On voit sur les bus actuellement, du moins chez toi, une publicité pour un marchand de lunettes dont tu as oublié le nom, avec trois filles. Il y en a une qui a presque les même lunettes qu'elle. Elle est jolie. Elle lui ressemble. Ce matin, tu es resté un peu à rouler à coté du bus. Juste pour regarder cette affiche. Tu pensais à elle, avec ses lunettes, le matin dans l'appartement... En attendant tu lances des mots dans le vide. Il te manque la corde d'argent de T. Lobsang Rampa...
"Qui était-elle? Une femme de lait-de-lune? [...] Je la voyais dans le mouvement de la main d'une femme au magasin Félix Potin, dans la hanche d'une femme qui contemplait le Luxe, calme et volupté de Matisse. A La Palette, rue de Seine, elle apparut dans une paire de lèvres. Insupportable, le monde était insupportable." Göran Tunström : Le buveur de lune
Ca te prend toujours par suprise. Ces bouffées d'angoisse. Un combat quotidien. Pour ces trois lettres entre espoir et désespoir. Un combat contre ces tiraillements. Et ça fait mal à l'intérieur. Entre doute et semblant de confiance. Sans trop y croire. Et pourtant, pourtant, ce que tu veux y croire...
Hier soir, avant de dormir, dans les flots de pensées étranges que tu as dans ces instants là, tu t'es dit que dorénavant, tu allais afficher des messages ou des phrases sur le mur de ton bureau. Derrière toi. Pour que les visiteurs puissent les lire pendant que tu examineras leur visage, pour voir leurs réactions. Ce matin, tu voulais afficher : "Aujourd'hui je vais chercher un caillou". C'est ce que tu voulais faire. Trouver un beau caillou, ou un petit galet. Tu voulais aller chercher ça ce midi sur les bords de Marne. Un caillou bien lisse. Pour le serrer dans ta main. Pour caresser ses courbes, sa texture. A cause d'un passage du Buveur de Lune. Et de son petit galet à elle, sur sa table de nuit. Tu voulais inscrire ta phrase sur une feuille blanche, A4, en essayant de dessiner les lettres et de les noircir. Tu n'as pas eu le temps. Ni de faire l'affiche, ni d'aller chercher ton caillou. Tu le feras demain. Curieux de voir la tête et la réaction des personnes passant dans ton bureau. Voir s'ils vont remarquer ton message. Voir ensuite l'évolution de leur attitude, s'ils vont te poser des questions, ou t'en parler. Tu vas passer un peu plus pour un original, voire un fou. Fou tu l'es de plus en plus très probablement mais peu importe. Tu changeras la phrase au gré de tes humeurs.

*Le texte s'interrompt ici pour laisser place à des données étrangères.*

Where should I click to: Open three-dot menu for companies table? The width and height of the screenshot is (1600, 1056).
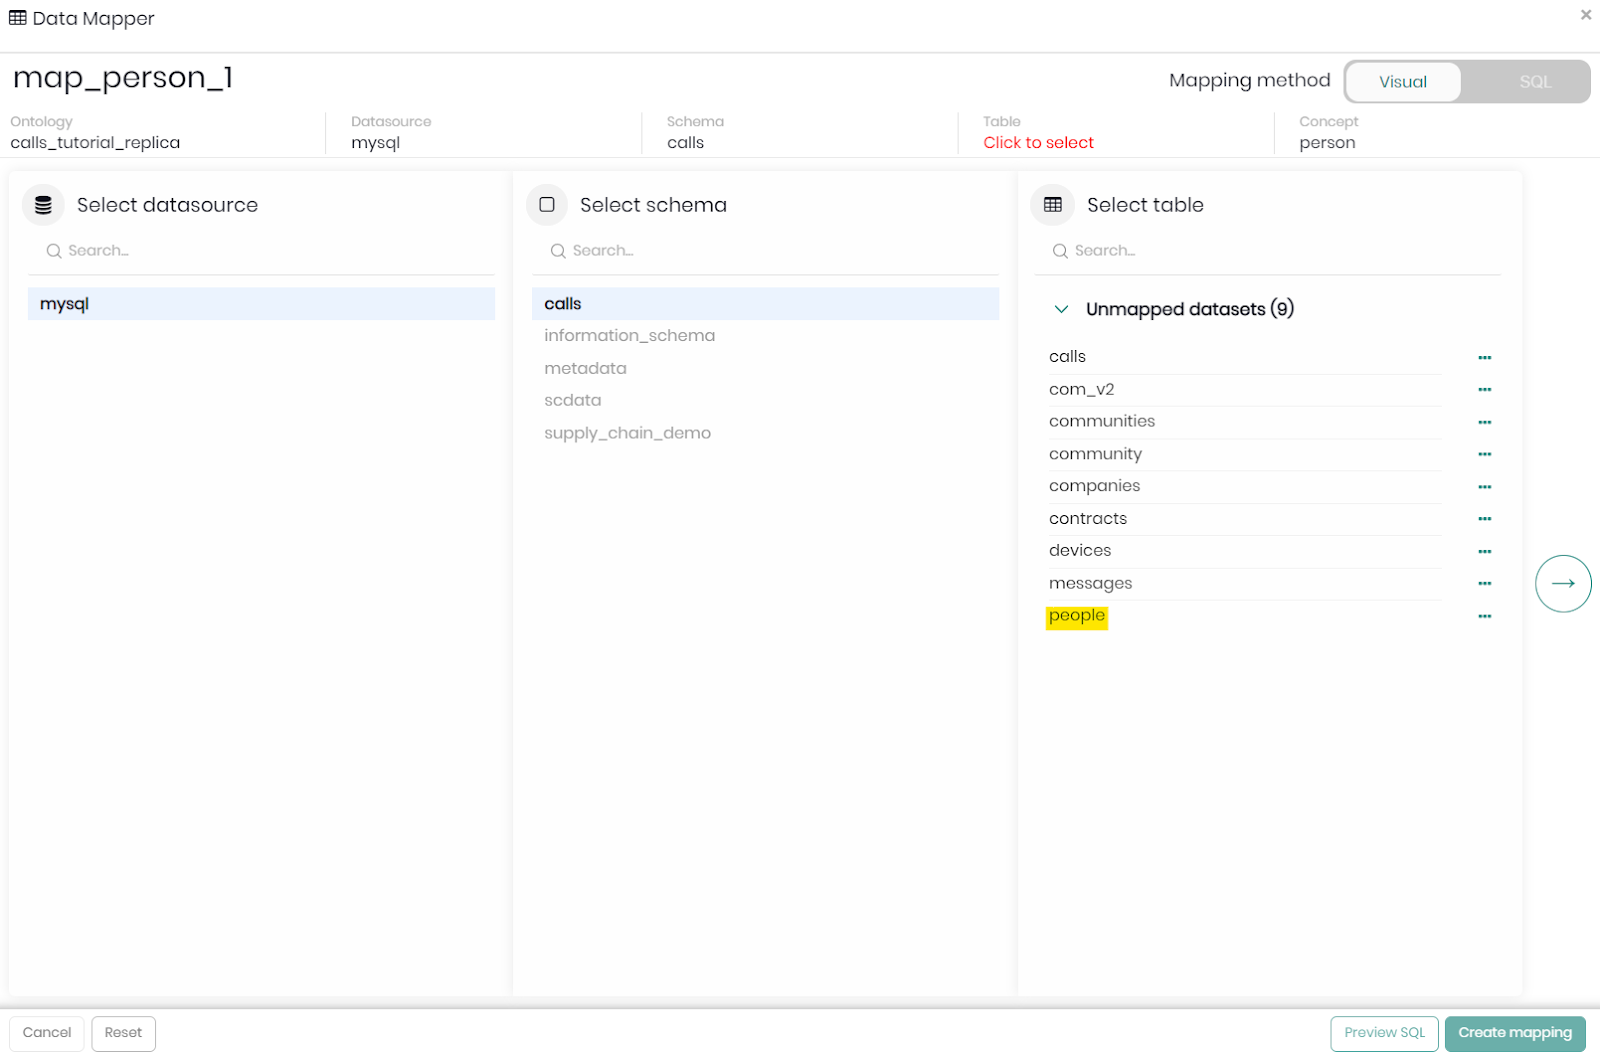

Peut être que certains ou certaines passeront voir tous les jours si le message a changé. Peut être raconteras-tu des petites histoires, ou tu inscriras des phrases bancales, des désirs, des rêves, des citations... juste pour, avec quelques mots en noir et blanc, mettre un peu de couleurs dans ce quotidien triste et éventuellement quelques sourires sur les visages, même à tes dépens...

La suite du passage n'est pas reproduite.